It is no longer news that the Yoruba Nation separatist leader, Sunday Igboho is currently under detention in the Republic of Benin after he was arrested by the INTERPOL during the early hours of yesterday while trying to connect his flight to Germany.
Mixed reactions have continued to trail the arrest of the Yoruba activist as many are already insinuating that the same fate that befell Mazi Nnamdi Kanu, leader of the Indigenous Peoples of Biafra (IPOB) who was allegedly arrested and extradited from Kenya early last month, might happen to Igboho.
The fact of the matter is that Igboho case is different from that of Kanu in the sense that the world is already aware of his arrest and are watching closely every step the Beniniose authority would take in carrying out the extradition order from the Nigerian government.
Talking about extradition, as it stands now which I believe is a big ray of hope for Igboho, there is an Extradition Treaty between Nigeria and couple of other West African countries of which Benin Republic is one of them. In one of the articles of the 1984 Extradition Treaty, for no reason would a political offender be extradited if there is no assurance that he would get justice.
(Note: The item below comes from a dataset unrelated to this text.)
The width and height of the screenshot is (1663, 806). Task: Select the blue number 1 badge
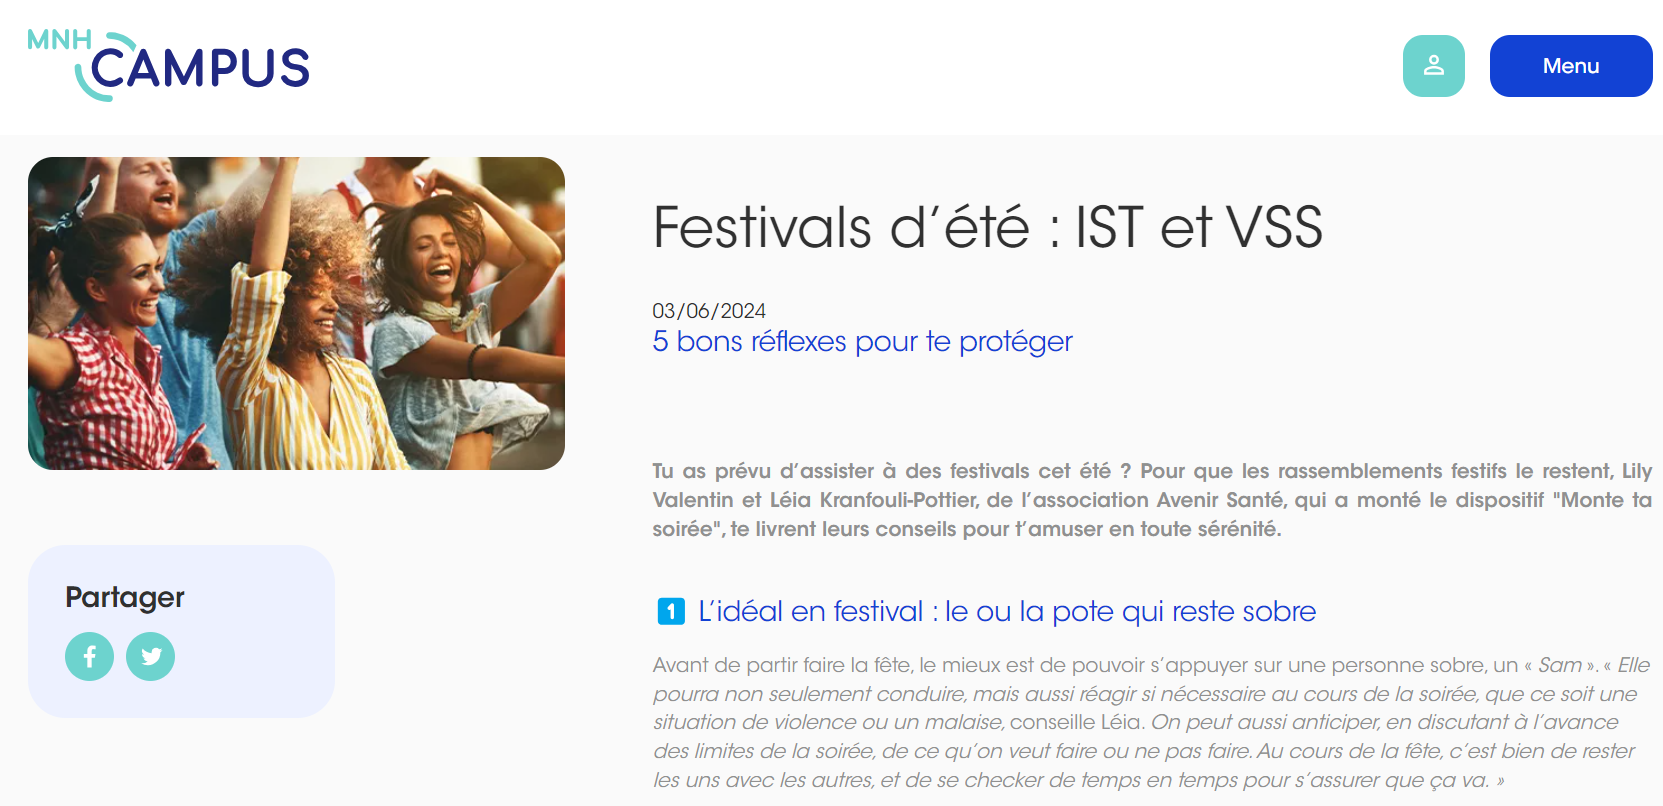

I think Lieutenant General Tukur Buratai (Retd.) Who is the Nigerian Ambassador to Benin Republic really has his work cut out for on this complicated issue of trying to seek Igboho extradition. Even if the Beniniose government decided to play along with its Nigerian counterpart, the implication it might have on their international relations with the Western world would be better imagined than seen.
However, despite the catch 22 situation that both countries found themselves on this Igboho matter, I think there are many ways to catch a rat without harming it.